If you leave it alone for too long, ...... Before you know it, the administrator of the remote server will be so overwhelmed with dealing with the problem that he may be forced to block your server.

Well, it is unlikely that anyone reading this article falls into that category, so this section is pointless!

Have you written down the "server rules"?

A relatively new Mastodon feature is the growing number of bullet point settings for server rules. This was created in conjunction with Mastodon's official iOS app to show new users the items you want them to read in a unified format.

Of course, the traditional page is still valid, but the idea is to present the minimum rules that we want people to understand properly on a narrow screen like a smartphone. If it is not set, a warning will appear on the dashboard. Well, let's set something up, shall we?

Have you updated your OS package?

Security fixes are frequently distributed in distribution packages such as apt for Ubuntu / Debian, yum for CentOS, and so on.

I would like to say that you should check the contents carefully, but not everyone can understand the contents. I think it is more realistic to trust that the distribution maintainers have checked the contents to a certain extent, and to apply them anyway.

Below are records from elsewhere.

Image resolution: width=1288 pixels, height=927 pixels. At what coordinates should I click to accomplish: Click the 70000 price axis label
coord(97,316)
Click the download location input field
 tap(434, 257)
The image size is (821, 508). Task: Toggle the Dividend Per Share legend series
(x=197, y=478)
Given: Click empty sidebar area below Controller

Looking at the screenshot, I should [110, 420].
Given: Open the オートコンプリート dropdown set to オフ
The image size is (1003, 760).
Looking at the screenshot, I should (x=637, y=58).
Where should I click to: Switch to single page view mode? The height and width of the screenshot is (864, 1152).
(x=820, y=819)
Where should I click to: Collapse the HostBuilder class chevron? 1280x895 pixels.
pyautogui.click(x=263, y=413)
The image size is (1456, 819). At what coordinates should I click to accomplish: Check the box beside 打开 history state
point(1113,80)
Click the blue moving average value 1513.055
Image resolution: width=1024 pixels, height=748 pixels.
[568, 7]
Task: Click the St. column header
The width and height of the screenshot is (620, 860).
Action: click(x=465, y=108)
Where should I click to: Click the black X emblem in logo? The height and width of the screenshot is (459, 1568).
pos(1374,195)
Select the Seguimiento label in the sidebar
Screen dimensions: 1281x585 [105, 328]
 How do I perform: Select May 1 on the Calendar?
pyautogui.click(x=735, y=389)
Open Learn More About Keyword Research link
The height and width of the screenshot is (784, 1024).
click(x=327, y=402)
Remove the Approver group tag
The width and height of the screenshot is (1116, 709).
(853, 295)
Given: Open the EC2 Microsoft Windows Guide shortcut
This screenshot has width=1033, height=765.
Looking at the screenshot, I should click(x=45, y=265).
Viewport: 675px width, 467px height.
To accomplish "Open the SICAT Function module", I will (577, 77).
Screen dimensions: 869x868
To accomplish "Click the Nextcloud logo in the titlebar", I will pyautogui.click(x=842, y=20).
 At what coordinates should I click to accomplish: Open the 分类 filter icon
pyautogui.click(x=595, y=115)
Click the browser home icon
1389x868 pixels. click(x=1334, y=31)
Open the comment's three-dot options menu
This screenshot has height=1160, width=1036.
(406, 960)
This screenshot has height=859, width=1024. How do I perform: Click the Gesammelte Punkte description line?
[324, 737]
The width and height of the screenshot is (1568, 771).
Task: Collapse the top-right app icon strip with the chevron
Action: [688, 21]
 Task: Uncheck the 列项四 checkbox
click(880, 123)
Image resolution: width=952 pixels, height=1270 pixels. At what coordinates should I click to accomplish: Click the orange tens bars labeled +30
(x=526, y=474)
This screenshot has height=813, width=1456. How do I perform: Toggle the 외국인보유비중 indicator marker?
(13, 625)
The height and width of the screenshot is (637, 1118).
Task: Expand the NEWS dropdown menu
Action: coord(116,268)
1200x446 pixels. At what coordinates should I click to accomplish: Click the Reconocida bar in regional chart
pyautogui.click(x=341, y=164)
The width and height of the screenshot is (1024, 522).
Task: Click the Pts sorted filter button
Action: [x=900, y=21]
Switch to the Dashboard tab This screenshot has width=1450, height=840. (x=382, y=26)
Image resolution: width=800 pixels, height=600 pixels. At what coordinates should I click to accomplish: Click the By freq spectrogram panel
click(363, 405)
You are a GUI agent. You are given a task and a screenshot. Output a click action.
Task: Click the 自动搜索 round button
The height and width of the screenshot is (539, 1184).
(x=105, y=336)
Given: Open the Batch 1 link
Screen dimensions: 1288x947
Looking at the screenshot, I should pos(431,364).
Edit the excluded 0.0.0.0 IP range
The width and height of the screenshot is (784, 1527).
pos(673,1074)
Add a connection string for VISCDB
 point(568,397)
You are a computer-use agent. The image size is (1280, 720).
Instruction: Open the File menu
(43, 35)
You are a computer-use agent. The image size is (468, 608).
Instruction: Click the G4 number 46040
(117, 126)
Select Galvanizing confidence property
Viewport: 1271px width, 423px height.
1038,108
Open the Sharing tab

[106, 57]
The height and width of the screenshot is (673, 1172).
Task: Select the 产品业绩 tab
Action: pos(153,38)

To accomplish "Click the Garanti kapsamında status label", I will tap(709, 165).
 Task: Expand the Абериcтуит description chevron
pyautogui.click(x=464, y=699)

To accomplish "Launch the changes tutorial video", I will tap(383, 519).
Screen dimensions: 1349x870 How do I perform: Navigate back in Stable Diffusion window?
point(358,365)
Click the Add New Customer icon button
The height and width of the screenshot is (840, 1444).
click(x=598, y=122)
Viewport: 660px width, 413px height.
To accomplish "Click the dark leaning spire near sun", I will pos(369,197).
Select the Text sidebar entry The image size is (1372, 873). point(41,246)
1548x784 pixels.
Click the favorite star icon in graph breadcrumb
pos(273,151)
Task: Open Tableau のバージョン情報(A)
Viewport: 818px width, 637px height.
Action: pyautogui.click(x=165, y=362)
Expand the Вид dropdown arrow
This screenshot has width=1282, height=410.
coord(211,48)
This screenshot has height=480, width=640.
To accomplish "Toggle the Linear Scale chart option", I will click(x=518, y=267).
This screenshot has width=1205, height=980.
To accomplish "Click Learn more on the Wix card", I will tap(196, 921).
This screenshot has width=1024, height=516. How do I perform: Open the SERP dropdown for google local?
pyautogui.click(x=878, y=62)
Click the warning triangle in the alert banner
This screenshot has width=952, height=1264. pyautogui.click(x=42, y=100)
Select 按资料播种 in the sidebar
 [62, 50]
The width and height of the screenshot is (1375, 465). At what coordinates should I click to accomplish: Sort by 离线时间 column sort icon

Some fixes may require restarting specific services, and some may require restarting the entire OS, so please think carefully about the timing of the fix and take time for maintenance.

Have you updated your Mastodon?

For primary information, the best place to look is Mastodon's Github release listing page

github.com

Whenever a new version of Fediverse, especially Mastodon, is released, server administrators all over the place start talking about the new version (a.k.a. "Sabacan Bichi Bichi"), so I think it's a good idea to use this area as a source of information and pick up various real voices. Follow up with a few good server administrators.

Security fixes for the OS can be applied by the administrator as needed, but security fixes and bug fixes for the various components used by Mastodon itself and Mastodon itself should be done by upgrading Mastodon.

In particular, updates in units of 0.0.1, such as v3.4.1 becoming v3.4.2, are releases with minor changes that should be fixed immediately rather than in the next version. Since the changes are narrowly focused, problems are less likely to occur.